** Opening Records for the task block **

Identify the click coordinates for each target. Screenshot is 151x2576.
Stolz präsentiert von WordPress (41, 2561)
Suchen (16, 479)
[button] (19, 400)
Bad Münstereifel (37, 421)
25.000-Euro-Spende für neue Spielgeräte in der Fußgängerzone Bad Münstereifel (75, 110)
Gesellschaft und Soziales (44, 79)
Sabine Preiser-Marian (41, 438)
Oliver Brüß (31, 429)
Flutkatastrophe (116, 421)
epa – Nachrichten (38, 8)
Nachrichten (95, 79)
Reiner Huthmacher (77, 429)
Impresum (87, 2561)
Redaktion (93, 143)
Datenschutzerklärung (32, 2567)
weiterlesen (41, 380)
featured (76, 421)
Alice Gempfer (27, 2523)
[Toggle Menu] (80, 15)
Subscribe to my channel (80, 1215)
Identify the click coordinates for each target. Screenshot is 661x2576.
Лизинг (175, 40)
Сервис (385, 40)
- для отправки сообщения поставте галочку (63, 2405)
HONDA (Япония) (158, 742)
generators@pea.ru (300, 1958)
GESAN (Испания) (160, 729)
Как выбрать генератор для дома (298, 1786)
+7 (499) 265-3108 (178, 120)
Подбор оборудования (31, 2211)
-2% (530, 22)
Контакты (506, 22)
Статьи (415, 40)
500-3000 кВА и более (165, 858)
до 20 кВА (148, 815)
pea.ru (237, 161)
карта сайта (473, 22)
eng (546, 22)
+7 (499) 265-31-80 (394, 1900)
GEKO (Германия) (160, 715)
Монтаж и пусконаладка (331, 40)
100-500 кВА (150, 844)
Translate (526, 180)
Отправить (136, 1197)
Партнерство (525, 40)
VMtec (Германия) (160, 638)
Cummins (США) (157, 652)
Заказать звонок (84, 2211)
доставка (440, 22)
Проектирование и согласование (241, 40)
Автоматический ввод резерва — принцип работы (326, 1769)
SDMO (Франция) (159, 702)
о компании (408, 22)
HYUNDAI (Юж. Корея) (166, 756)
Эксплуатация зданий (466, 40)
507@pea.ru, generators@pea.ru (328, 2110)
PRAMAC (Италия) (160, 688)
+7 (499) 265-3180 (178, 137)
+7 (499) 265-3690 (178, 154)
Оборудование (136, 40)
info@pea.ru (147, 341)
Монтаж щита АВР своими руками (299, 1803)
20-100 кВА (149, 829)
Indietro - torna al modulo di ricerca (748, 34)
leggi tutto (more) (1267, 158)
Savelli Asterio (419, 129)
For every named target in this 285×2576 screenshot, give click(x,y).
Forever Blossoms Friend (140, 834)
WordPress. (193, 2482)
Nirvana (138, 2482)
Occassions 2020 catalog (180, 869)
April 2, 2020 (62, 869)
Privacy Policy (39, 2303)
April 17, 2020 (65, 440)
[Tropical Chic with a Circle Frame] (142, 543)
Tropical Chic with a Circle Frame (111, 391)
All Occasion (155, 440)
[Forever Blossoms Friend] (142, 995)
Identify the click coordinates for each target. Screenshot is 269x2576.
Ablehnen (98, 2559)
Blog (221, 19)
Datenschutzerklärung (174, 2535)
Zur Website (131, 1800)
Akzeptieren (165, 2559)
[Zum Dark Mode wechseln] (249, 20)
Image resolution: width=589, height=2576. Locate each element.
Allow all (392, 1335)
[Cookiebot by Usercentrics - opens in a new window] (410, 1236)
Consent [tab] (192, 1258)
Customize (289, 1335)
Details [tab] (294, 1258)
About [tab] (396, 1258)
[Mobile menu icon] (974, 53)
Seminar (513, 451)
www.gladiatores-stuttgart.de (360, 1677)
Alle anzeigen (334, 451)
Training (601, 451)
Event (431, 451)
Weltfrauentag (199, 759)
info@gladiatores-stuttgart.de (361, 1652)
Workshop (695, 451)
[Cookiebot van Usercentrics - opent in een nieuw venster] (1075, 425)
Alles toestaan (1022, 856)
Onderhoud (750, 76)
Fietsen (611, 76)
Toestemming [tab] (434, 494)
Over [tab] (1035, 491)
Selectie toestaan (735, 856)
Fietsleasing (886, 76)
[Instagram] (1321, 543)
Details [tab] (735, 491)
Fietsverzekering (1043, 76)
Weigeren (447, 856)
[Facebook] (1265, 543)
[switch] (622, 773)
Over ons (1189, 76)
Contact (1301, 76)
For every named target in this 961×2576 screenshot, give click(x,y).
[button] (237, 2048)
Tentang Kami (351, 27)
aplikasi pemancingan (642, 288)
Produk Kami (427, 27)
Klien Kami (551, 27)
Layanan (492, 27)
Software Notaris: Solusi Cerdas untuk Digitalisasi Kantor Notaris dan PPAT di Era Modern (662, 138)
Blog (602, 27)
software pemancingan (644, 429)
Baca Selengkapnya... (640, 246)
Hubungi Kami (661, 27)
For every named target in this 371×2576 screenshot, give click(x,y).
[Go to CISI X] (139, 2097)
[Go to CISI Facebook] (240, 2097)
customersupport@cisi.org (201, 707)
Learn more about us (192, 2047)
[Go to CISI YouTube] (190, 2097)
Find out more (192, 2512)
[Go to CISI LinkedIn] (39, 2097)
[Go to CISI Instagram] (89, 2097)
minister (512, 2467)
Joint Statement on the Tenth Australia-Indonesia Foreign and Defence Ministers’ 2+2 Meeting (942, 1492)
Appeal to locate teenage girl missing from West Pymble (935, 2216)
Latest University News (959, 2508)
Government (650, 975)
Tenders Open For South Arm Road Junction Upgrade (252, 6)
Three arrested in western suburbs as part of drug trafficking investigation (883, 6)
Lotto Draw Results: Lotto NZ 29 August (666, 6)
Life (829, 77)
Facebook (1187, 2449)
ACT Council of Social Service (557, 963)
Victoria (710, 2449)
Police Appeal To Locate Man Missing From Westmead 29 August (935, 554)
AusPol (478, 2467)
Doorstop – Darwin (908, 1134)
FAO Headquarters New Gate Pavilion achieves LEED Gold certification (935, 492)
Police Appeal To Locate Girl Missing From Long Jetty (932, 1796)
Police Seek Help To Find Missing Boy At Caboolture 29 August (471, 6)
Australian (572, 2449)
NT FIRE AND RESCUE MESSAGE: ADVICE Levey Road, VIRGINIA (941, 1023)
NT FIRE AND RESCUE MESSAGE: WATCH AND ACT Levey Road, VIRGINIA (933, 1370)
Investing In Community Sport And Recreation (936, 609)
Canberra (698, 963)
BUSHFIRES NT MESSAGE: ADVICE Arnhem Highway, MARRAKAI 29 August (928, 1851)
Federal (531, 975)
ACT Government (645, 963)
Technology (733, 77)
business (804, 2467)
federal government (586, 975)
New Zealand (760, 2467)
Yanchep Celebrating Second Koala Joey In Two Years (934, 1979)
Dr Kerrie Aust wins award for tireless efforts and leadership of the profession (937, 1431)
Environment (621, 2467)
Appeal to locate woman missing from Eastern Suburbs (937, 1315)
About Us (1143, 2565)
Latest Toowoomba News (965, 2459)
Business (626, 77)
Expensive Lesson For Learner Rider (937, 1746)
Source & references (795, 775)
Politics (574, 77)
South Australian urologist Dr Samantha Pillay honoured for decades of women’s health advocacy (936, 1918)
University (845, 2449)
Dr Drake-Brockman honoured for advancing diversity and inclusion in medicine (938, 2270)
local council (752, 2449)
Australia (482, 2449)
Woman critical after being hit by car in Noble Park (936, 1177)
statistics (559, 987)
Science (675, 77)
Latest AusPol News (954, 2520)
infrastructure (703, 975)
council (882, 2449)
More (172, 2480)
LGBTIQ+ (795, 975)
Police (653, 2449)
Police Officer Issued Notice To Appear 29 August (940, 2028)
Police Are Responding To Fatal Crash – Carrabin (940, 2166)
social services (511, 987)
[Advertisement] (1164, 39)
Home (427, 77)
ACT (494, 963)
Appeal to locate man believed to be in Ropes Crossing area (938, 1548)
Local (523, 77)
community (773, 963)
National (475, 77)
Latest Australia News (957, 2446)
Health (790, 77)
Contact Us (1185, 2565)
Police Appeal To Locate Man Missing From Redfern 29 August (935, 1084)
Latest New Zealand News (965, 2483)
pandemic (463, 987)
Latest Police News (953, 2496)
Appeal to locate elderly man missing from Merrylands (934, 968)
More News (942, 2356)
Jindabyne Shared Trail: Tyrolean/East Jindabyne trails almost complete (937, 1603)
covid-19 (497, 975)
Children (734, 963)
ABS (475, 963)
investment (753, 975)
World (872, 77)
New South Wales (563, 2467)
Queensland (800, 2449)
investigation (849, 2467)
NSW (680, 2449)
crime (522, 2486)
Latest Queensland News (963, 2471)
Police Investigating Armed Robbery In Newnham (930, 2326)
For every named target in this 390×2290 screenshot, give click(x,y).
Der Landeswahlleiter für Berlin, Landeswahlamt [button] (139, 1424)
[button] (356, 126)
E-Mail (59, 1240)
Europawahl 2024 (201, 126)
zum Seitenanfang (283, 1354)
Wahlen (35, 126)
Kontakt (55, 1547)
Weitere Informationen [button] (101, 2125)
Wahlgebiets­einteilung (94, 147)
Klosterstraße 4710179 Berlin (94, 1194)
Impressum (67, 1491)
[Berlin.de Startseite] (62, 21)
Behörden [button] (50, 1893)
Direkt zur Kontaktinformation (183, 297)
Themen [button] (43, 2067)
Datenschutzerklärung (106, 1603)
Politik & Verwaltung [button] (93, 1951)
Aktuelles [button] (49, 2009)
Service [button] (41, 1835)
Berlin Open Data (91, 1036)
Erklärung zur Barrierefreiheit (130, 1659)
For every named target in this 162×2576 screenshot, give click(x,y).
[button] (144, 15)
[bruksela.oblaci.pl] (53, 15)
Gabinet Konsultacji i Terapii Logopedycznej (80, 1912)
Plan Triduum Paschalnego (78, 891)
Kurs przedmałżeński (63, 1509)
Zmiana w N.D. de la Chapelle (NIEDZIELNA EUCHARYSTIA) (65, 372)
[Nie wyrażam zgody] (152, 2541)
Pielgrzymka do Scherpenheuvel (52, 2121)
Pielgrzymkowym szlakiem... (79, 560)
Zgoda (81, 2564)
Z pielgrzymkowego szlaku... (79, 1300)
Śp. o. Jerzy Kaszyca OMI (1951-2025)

** Closing Records for the task block **

# [Assignment]
Only the lines from the one that holds "community (773, 963)" through the end of the records should appear in the answer, each restated exactly.

# [Exercise response]
community (773, 963)
National (475, 77)
Latest Australia News (957, 2446)
Health (790, 77)
Contact Us (1185, 2565)
Police Appeal To Locate Man Missing From Redfern 29 August (935, 1084)
Latest New Zealand News (965, 2483)
pandemic (463, 987)
Latest Police News (953, 2496)
Appeal to locate elderly man missing from Merrylands (934, 968)
More News (942, 2356)
Jindabyne Shared Trail: Tyrolean/East Jindabyne trails almost complete (937, 1603)
covid-19 (497, 975)
Children (734, 963)
ABS (475, 963)
investment (753, 975)
World (872, 77)
New South Wales (563, 2467)
Queensland (800, 2449)
investigation (849, 2467)
NSW (680, 2449)
crime (522, 2486)
Latest Queensland News (963, 2471)
Police Investigating Armed Robbery In Newnham (930, 2326)
For every named target in this 390×2290 screenshot, give click(x,y).
Der Landeswahlleiter für Berlin, Landeswahlamt [button] (139, 1424)
[button] (356, 126)
E-Mail (59, 1240)
Europawahl 2024 (201, 126)
zum Seitenanfang (283, 1354)
Wahlen (35, 126)
Kontakt (55, 1547)
Weitere Informationen [button] (101, 2125)
Wahlgebiets­einteilung (94, 147)
Klosterstraße 4710179 Berlin (94, 1194)
Impressum (67, 1491)
[Berlin.de Startseite] (62, 21)
Behörden [button] (50, 1893)
Direkt zur Kontaktinformation (183, 297)
Themen [button] (43, 2067)
Datenschutzerklärung (106, 1603)
Politik & Verwaltung [button] (93, 1951)
Aktuelles [button] (49, 2009)
Service [button] (41, 1835)
Berlin Open Data (91, 1036)
Erklärung zur Barrierefreiheit (130, 1659)
For every named target in this 162×2576 screenshot, give click(x,y).
[button] (144, 15)
[bruksela.oblaci.pl] (53, 15)
Gabinet Konsultacji i Terapii Logopedycznej (80, 1912)
Plan Triduum Paschalnego (78, 891)
Kurs przedmałżeński (63, 1509)
Zmiana w N.D. de la Chapelle (NIEDZIELNA EUCHARYSTIA) (65, 372)
[Nie wyrażam zgody] (152, 2541)
Pielgrzymka do Scherpenheuvel (52, 2121)
Pielgrzymkowym szlakiem... (79, 560)
Zgoda (81, 2564)
Z pielgrzymkowego szlaku... (79, 1300)
Śp. o. Jerzy Kaszyca OMI (1951-2025)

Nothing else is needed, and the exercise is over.